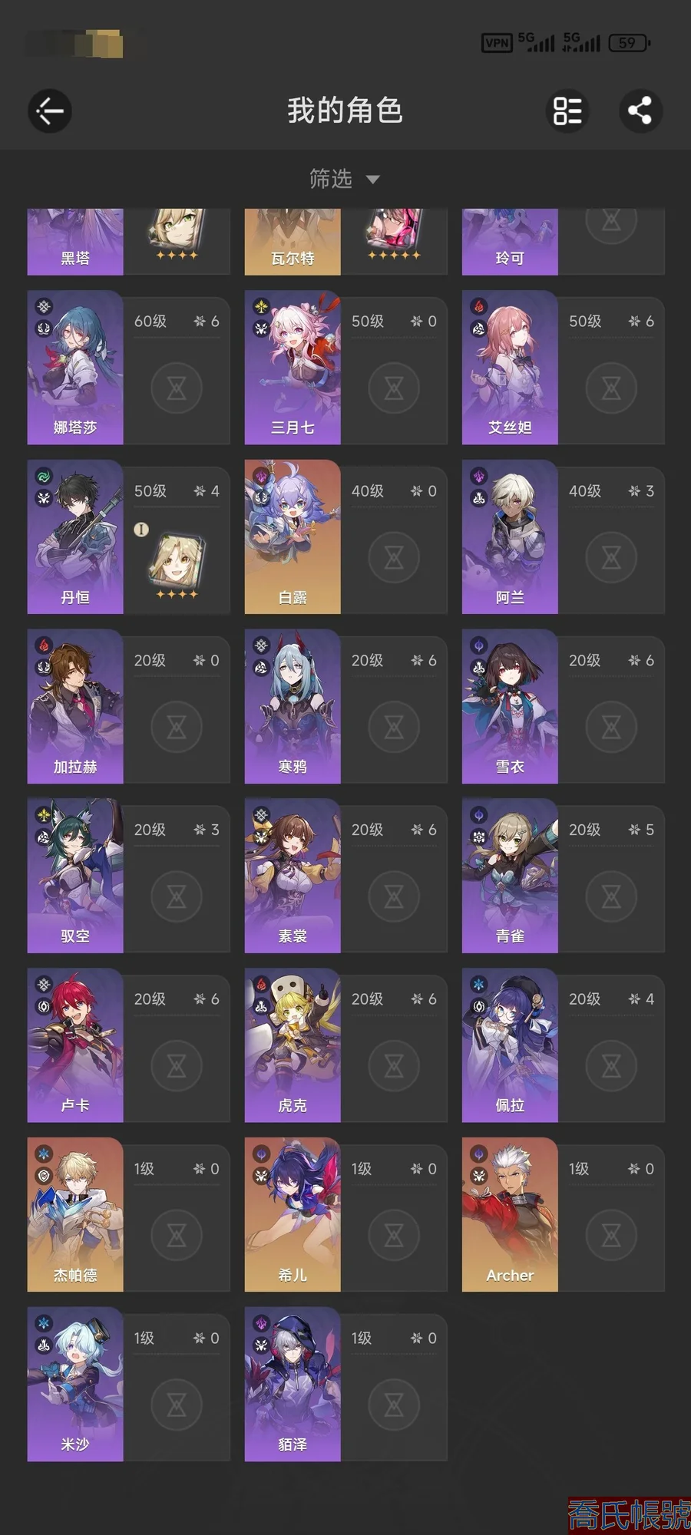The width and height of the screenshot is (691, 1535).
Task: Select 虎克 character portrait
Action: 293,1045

******************************

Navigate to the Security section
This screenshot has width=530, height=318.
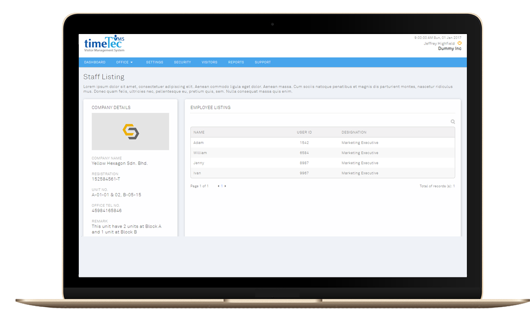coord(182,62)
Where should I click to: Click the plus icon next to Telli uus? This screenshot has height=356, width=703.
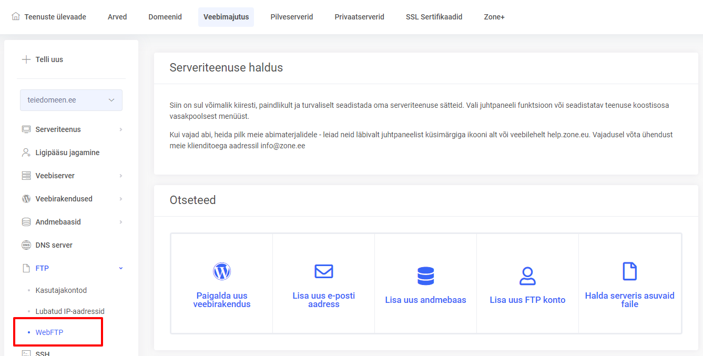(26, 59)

******************************

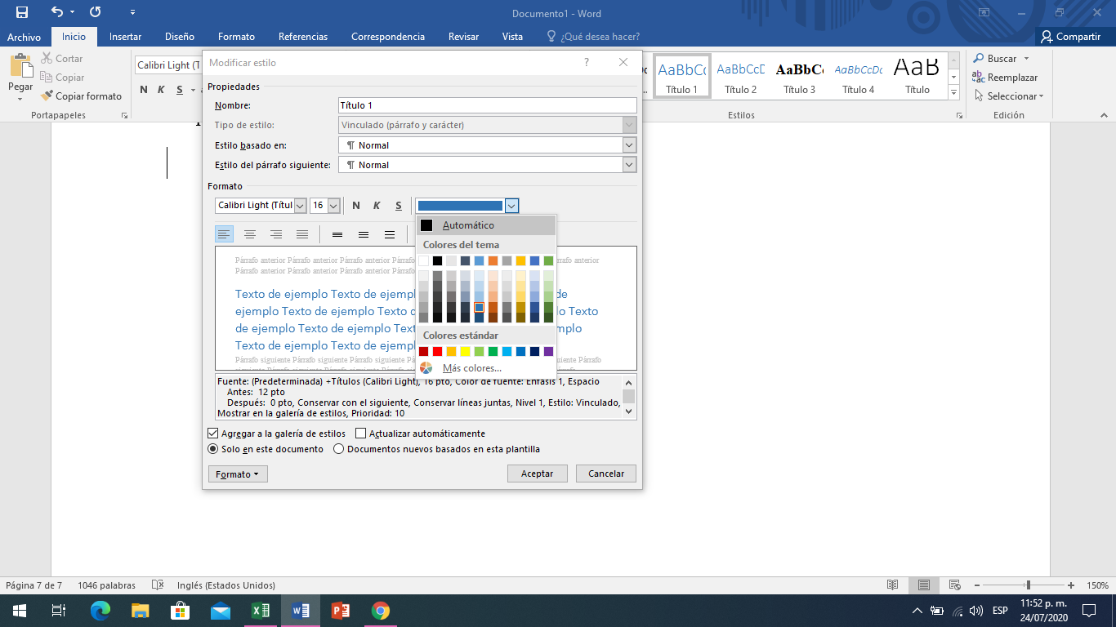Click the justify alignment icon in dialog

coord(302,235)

******************************

TASK GOAL: Quote the material from the line containing "Click the justify alignment icon in dialog" through the line containing "coord(302,235)", inclusive, reproducing each line verbatim. Omit the pictures from your answer.

RESULT OF THE EXERCISE:
Click the justify alignment icon in dialog

coord(302,235)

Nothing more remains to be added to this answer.